Work task :: Pick out and copy every line below that has the word "button".

Provided data ::

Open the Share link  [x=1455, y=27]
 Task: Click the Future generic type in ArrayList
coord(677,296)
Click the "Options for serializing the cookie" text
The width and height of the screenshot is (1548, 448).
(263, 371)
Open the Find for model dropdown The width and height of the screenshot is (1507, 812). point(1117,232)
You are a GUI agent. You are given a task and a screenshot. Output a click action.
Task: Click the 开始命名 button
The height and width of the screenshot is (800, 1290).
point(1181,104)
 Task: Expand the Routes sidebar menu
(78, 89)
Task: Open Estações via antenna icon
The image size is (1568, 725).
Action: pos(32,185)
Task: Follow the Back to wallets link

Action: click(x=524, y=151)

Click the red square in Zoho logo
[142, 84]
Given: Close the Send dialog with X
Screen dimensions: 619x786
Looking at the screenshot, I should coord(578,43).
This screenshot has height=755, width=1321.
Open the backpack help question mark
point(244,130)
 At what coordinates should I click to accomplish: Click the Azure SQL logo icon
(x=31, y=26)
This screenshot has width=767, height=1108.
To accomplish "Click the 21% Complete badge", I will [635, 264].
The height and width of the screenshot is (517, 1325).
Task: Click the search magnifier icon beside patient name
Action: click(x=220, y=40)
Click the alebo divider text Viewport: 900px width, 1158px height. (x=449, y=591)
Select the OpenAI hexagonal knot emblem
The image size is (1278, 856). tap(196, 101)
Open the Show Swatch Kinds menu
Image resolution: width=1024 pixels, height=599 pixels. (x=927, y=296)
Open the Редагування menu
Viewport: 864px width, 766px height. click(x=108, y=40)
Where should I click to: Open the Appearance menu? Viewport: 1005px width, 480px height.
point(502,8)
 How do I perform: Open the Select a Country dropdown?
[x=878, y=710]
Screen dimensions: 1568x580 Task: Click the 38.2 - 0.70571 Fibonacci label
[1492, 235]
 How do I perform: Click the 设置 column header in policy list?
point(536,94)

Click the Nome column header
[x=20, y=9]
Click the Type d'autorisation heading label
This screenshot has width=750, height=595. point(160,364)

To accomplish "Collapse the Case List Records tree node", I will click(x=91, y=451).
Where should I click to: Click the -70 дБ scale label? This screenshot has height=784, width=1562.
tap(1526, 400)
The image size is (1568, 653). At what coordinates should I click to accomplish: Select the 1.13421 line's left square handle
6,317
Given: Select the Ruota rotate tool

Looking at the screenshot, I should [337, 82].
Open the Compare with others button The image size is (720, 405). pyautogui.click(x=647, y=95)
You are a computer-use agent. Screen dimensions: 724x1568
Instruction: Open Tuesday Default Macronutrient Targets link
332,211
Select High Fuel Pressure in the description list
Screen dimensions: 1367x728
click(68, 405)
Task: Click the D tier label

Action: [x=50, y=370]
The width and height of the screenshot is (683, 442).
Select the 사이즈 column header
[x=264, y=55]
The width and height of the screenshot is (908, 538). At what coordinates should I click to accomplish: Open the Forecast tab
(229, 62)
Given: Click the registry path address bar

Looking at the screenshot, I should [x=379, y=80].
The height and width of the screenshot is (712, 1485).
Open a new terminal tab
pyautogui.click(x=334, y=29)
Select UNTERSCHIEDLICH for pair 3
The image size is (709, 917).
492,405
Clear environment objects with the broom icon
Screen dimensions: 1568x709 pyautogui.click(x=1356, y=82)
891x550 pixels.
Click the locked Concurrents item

Response to the task ::
Task: Click the 开始命名 button
Open the Compare with others button The image size is (720, 405). pyautogui.click(x=647, y=95)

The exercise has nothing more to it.